Shame, by Pam Noles

Pam Noles’s piece on the whitening of Earthsea and on growing up a black fan; published in Infinite Matrix.:

“I remember Dad saying, how come you never see anybody like that in the stories you like? And I remember answering, maybe they didn’t have black people back then. He said there’s always been black people. I said but black people can’t be wizards and space people and they can’t fight evil, so they can’t be in the story. When he didn’t say anything back I turned around. He was in full recline mode in his chair and he was very still, looking at me.

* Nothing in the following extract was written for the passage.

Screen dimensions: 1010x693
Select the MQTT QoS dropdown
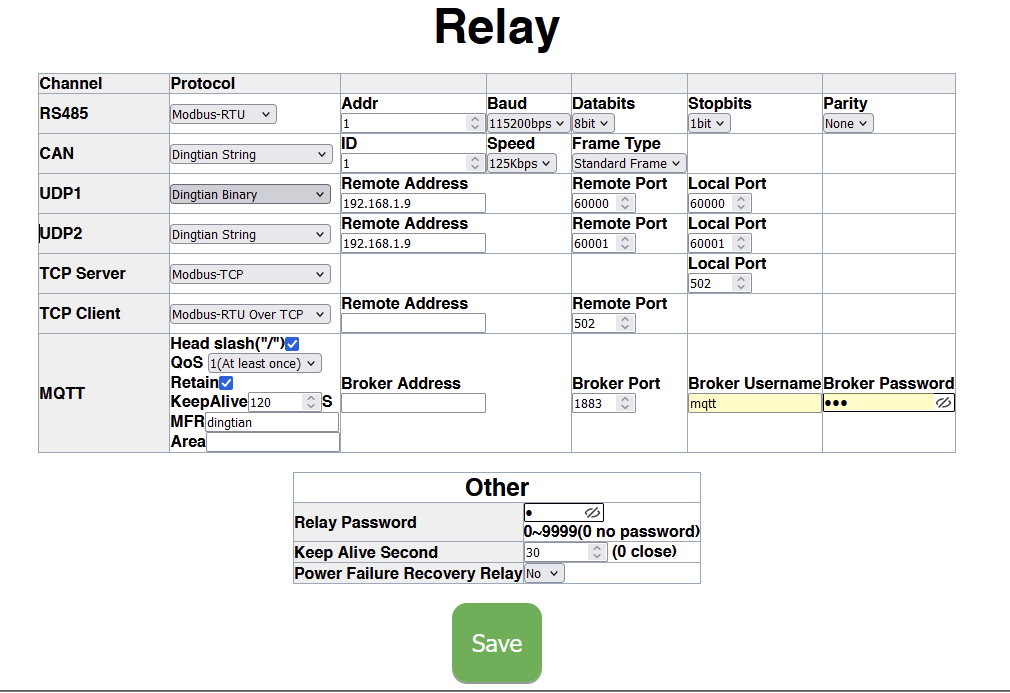tap(264, 364)
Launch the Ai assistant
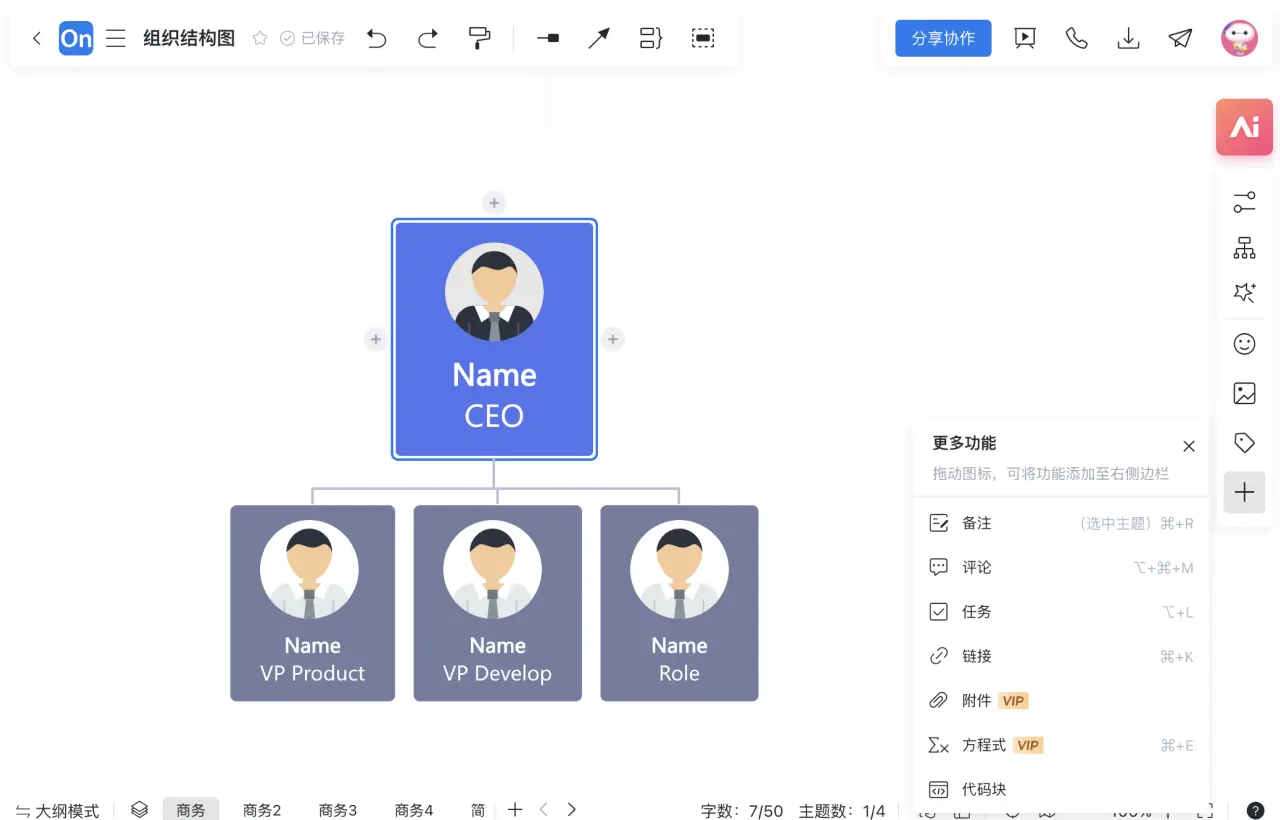This screenshot has width=1280, height=820. point(1244,127)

He didn’t say anything else.
– Pam Noles

3 Replies to “Shame, by Pam Noles”

  1. Pam,

    I read your article and response. I enjoyed both. Growing up, I used to search for sci-fi that showed people of color. As much as I enjoyed Star Wars, it was irritating not to see anyone black, brown, red, or yellow in the mix. Yeah, it was nice when Lando showed up but most sci-fi was like “Buck Rogers in the 25th Century” where the colored folks were background characters. Although “Battlestar Galactica” had Boomer and Tighe, they weren’t in the forefront nor given the chance to develop. And, let forget about any Native American, Latino, or Asians.

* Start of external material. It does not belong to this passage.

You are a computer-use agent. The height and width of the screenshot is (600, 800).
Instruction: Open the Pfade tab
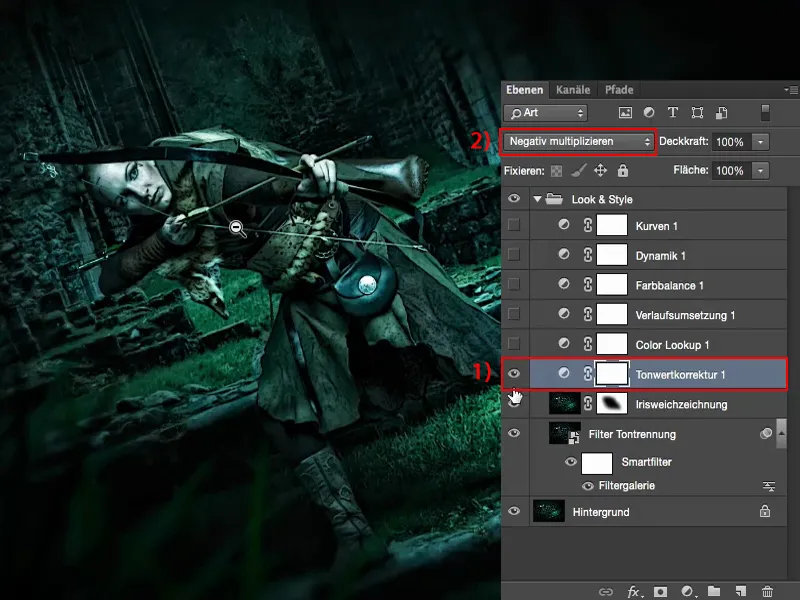pyautogui.click(x=617, y=89)
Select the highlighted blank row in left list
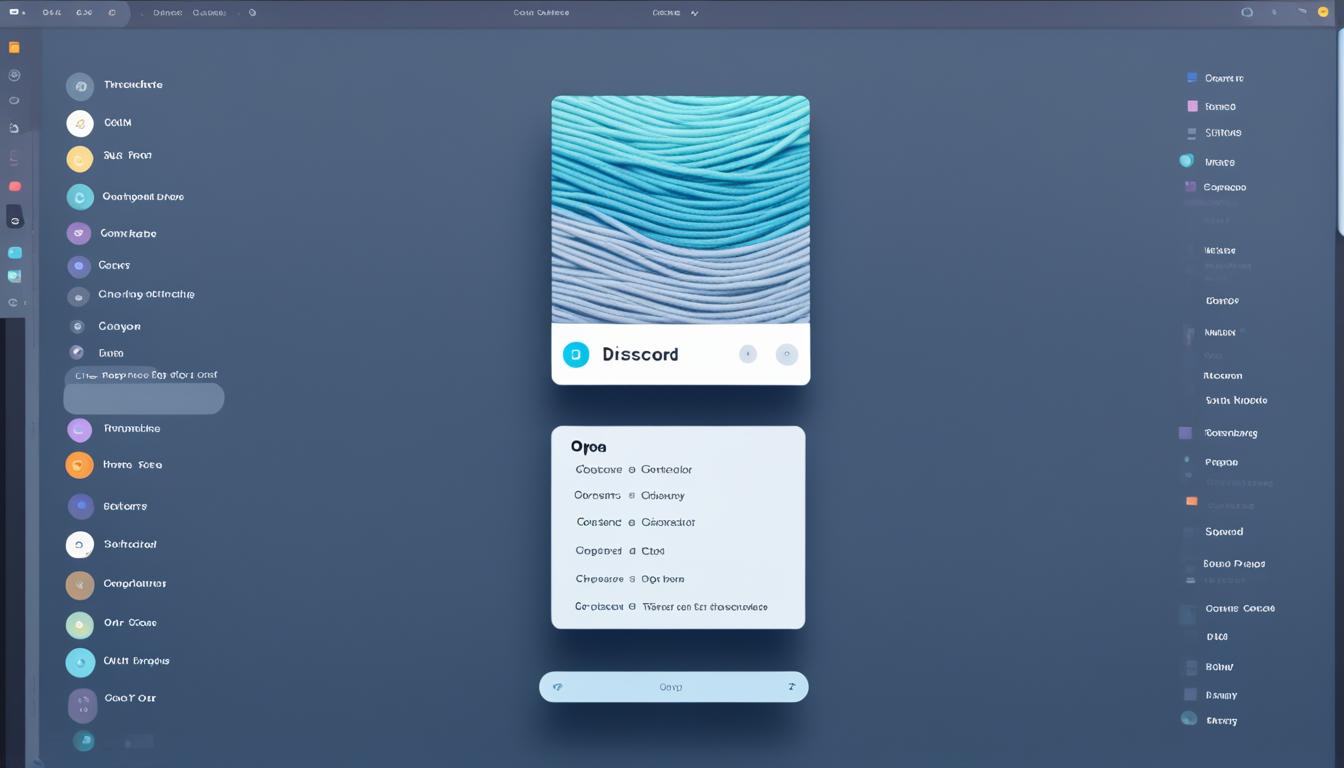 coord(144,399)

    Recently, I saw a clip of the new Stuido Ghibli production of “Earthsea” and was stunned that once again the characters were whitened. Given that Urusla Leguin had written her article admonishing the Sci-Fi Channel for doing the same, I was mystified why this time she knowingly let Ged not be presented as a young man with reddish brown skin. Given LeGuin’s anger at the Sci-Fi Channel, I was hoping to see Ged finally portrayed as he was written.

    Do you know if anyone has discussed this with LeGuin? If she okayed this, doesn’t she lose her credibility?


  2. brad: I’m as disappointed as you are about the Studio Ghibli production. I probably won’t go and see it. Yet a director is an artist in her or his own right; unless it’s work for hire, generally no-one can dictate a director’s vision. When a director interprets a work, there is nothing compelling that person to do so in a way that the writer will approve of. Studio Ghibli’s Earthsea is their own. If people want to know Le Guin’s vision for Earthsea, they’ll have to read the books she wrote, not watch a film made by someone else. Some of the productions of Shakespeare’s plays would probably have horrified Shakespeare.